**SELECTED EXTRACT**

__________

2012-2013 Year In Review – Standards Based Grading


This is the first in a series of posts about things I did with my classes this year.

When I made the decision last fall to commit to standards based grading, these were the main unknowns that hung at the back of my mind:

  • How would students respond to the change?
  • How would my own use of SBG change over the course of the year?
  • How would using SBG change the way I plan, teach, and assess?

These questions will all be answered as I reflect in this post.

What did I do?

In the beginning of the year, I used a purely binary system of SBG – were students proficient or not? If they were proficient, they had a 5/5. Not yet proficient students received a 0/5 for a given standard. All of these scores included a 5 point base grade to be able to implement this in PowerSchool.

As the semester went on, the possible proficiency levels changed to a 0, 2.5, or 5. This was in response to students making progress in developing their skills (and getting feedback on their progress through Blue Harvest but not seeing visible changes to their course grade. As much as I encouraged students not to worry about the grade, I also wanted to be able to show progress through the breakdown of each unit’s skills through PowerSchool. It served as a communication channel to both parents and the students on what they were learning, and I could see students feeling a bit unsatisfied by getting a few questions correct, but not getting marked as proficient yet. I also figured out that I needed to do more work defining what it meant to be proficient before I could really run a binary system.

By the start of the second semester, I used this scheme for the meaning of each proficiency score:

  • 1 – You’ve demonstrated basic awareness of the vocabulary and definitions of the standard. You aren’t able to solve problems from start to finish, even with help, but you can answer yes/no or true or false questions correctly about the ideas for this standard.
  • 2 – You can solve a problem from start to finish with your notes, another student, or your teacher reminding you what you need to do. You are not only able to identify the vocabulary or definitions for a given skill, but can substitute values and write equations that can be solved to find values for definitions. If you are unable to solve an equation related to this standard due to weak algebra skills, you won’t be moving on to the next level on this standard.
  • 3 – You can independently solve a question related to the standard without help from notes, other students, or the teacher. This score is what you receive when you do well on a quiz assessing a single standard. This score will also be the maximum you will receive on this standard if you consistently make arithmetic or algebraic errors on problems related to this standard.
  • 4 – You have shown you can apply concepts related to this standard on an in-class exam or in another situation where you must identify which concepts are involved in solving a problem. This compares to success on a quiz on which you know the standard being assessed. You can apply the content of a standard in a new context that you have not seen before. You can clearly explain your reasoning, but have some difficulty using precise mathematical language.
  • 5 – You have met or exceeded the maximum expectations for proficiency on this standard. You have completed a project of your own design, written a program, or made some other creative demonstration of your ability to apply this standard together with other standards of the unit. You are able to clearly explain your reasoning in the context of precise mathematical definitions and language.

All of the standards in a unit were equally weighted. All units had between 5 and 7 standards. In most classes, the standards grade was 90% of the overall course grade, the exception being AP Calculus and AP Physics, where it was 30%. In contrast to first semester, students needed to sign up online for any standards they wanted to retake the following day. The maximum number of standards they could retake in a day was limited to two. I actually held students to this (again, in contrast to first semester), and I am really glad that I did.

__________

**SOURCE MATERIAL**
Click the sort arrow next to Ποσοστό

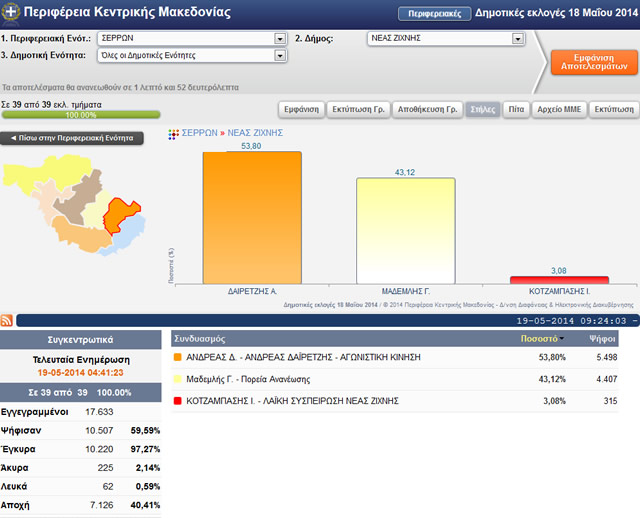564,339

__________

**INSTRUCTIONS TO FOLLOW**
Write out the passage of the standards-based grading post from "This is the" to "teach, and assess?" word for word.

**RESULT**
This is the first in a series of posts about things I did with my classes this year.

When I made the decision last fall to commit to standards based grading, these were the main unknowns that hung at the back of my mind:

  • How would students respond to the change?
  • How would my own use of SBG change over the course of the year?
  • How would using SBG change the way I plan, teach, and assess?